### The records
===
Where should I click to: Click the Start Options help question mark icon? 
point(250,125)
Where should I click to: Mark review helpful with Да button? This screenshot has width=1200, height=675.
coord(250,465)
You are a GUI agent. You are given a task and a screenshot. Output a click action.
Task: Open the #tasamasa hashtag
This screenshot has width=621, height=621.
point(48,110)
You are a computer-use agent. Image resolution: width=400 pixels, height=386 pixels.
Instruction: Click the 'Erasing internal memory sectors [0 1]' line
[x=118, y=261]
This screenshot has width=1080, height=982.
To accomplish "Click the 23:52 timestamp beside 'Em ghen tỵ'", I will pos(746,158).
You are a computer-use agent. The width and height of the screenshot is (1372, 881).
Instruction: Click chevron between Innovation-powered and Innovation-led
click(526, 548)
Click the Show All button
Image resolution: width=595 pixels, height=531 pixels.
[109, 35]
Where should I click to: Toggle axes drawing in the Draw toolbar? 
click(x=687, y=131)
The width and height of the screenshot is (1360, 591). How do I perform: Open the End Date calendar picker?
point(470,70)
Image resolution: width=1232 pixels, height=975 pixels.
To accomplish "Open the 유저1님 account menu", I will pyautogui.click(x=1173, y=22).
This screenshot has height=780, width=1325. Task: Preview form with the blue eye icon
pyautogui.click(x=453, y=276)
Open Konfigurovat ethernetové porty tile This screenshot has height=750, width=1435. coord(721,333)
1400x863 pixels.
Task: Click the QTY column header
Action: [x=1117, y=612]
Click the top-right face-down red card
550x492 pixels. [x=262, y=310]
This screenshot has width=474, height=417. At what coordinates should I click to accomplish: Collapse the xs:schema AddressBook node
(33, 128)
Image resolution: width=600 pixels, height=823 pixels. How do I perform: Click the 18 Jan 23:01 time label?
===
### Problem description
An exact copy of all the records is the only acceptable answer.

### Response to this exercise
Where should I click to: Click the Start Options help question mark icon? 
point(250,125)
Where should I click to: Mark review helpful with Да button? This screenshot has width=1200, height=675.
coord(250,465)
You are a GUI agent. You are given a task and a screenshot. Output a click action.
Task: Open the #tasamasa hashtag
This screenshot has width=621, height=621.
point(48,110)
You are a computer-use agent. Image resolution: width=400 pixels, height=386 pixels.
Instruction: Click the 'Erasing internal memory sectors [0 1]' line
[x=118, y=261]
This screenshot has width=1080, height=982.
To accomplish "Click the 23:52 timestamp beside 'Em ghen tỵ'", I will pos(746,158).
You are a computer-use agent. The width and height of the screenshot is (1372, 881).
Instruction: Click chevron between Innovation-powered and Innovation-led
click(526, 548)
Click the Show All button
Image resolution: width=595 pixels, height=531 pixels.
[109, 35]
Where should I click to: Toggle axes drawing in the Draw toolbar? 
click(x=687, y=131)
The width and height of the screenshot is (1360, 591). How do I perform: Open the End Date calendar picker?
point(470,70)
Image resolution: width=1232 pixels, height=975 pixels.
To accomplish "Open the 유저1님 account menu", I will pyautogui.click(x=1173, y=22).
This screenshot has height=780, width=1325. Task: Preview form with the blue eye icon
pyautogui.click(x=453, y=276)
Open Konfigurovat ethernetové porty tile This screenshot has height=750, width=1435. coord(721,333)
1400x863 pixels.
Task: Click the QTY column header
Action: [x=1117, y=612]
Click the top-right face-down red card
550x492 pixels. [x=262, y=310]
This screenshot has width=474, height=417. At what coordinates should I click to accomplish: Collapse the xs:schema AddressBook node
(33, 128)
Image resolution: width=600 pixels, height=823 pixels. How do I perform: Click the 18 Jan 23:01 time label?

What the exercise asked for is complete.